The standard IP lookup algorithm currently in use is based on radix trie (or Patricia), see Leffler and Samuel J. et al. “The Design and implementation of the 4.3BSD UNIX” Addison-Wesley, 1988, and K. Sklower. 1992.
In this implementation the prefixes are efficiently represented in a trie. A trie is a data structure, that allows us to search for prefixes a bit at a time and to do so incrementally.
A trie consist of a tree of nodes, each node containing a table of pointers. The standard solution for the Ipv4 (e.g., the solution which used in BSD UNIX) uses binary tries, in which each trie node is a table consisting of two pointers.
Scanning the address bit by bit and matching it along a path in the trie perform each address lookup. The worse case cost of an IP lookup is thus O(W) where W is the address length (32 in IPv4, 128 in IPv6). This scheme requires O(N) space, where N is the total number of prefixes in the forwarding table.
The basic approaches to improve this scheme are: (1) Perform a binary search over the possible prefix lengths, see M. Waldvogel et al., 1997. For each test in the binary search a hash table is consulted, requiring to break the prefixes into several hash tables which all together require O(N log W) space.
(2) Go over the address in different jumps, rather then bit by bit, see V. Srinivasan and G. Varghese. “Faster IP lookups using controlled prefix expansion”. In Proc. ACM Sigmetrics 98, June 1998.
(3) Binary search over the space of N prefixes, requiring O(log 2N), see R. Perlman, 1992. This approach has been improved by relying on the synchronous dynamic random access memory (SDRAM) technology and performing 6-way search resulting in O(log N) steps, see B. Lampson et al., 1998.
(4) Compress the prefixes data structure into the cache, see Degermark et al., 1997, and S. Nilsson and G. Karlsson. “Fast address look-up for Internet routers”. In Proc. IEEE Broadband Communications98, April 1998.
Patent literature with regard to the increasing speed of IP routing lookups includes: U.S. Pat. No. 6,011,795 to Varghese, et al., U.S. Pat. No. 6,014,659 to Wilkinson III, et al. and U.S. Pat. No. 6,018,524 to Turner, et al.

→ SOURCE MATERIAL

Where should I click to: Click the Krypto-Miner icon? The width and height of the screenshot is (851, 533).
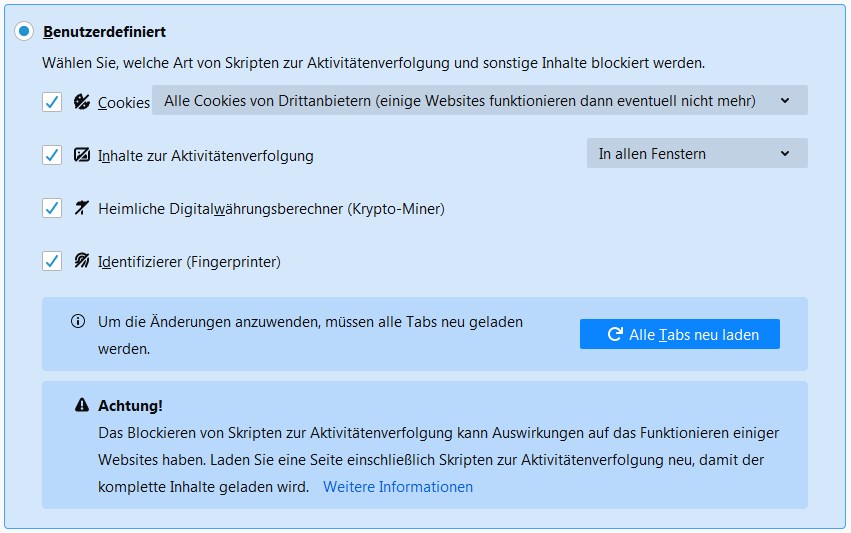point(82,209)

→ GOALS
1. Could you duplicate the passage of the IP lookup text starting with "Scanning the address" and going on through "the forwarding table."?
2. Which U.S. patents does the IP lookup text list, and to whom is each one credited?

→ ANSWERS PER TASK
1.
Scanning the address bit by bit and matching it along a path in the trie perform each address lookup. The worse case cost of an IP lookup is thus O(W) where W is the address length (32 in IPv4, 128 in IPv6). This scheme requires O(N) space, where N is the total number of prefixes in the forwarding table.

2.
- U.S. Pat. No. 6,011,795 to Varghese, et al.
- U.S. Pat. No. 6,014,659 to Wilkinson III, et al.
- U.S. Pat. No. 6,018,524 to Turner, et al.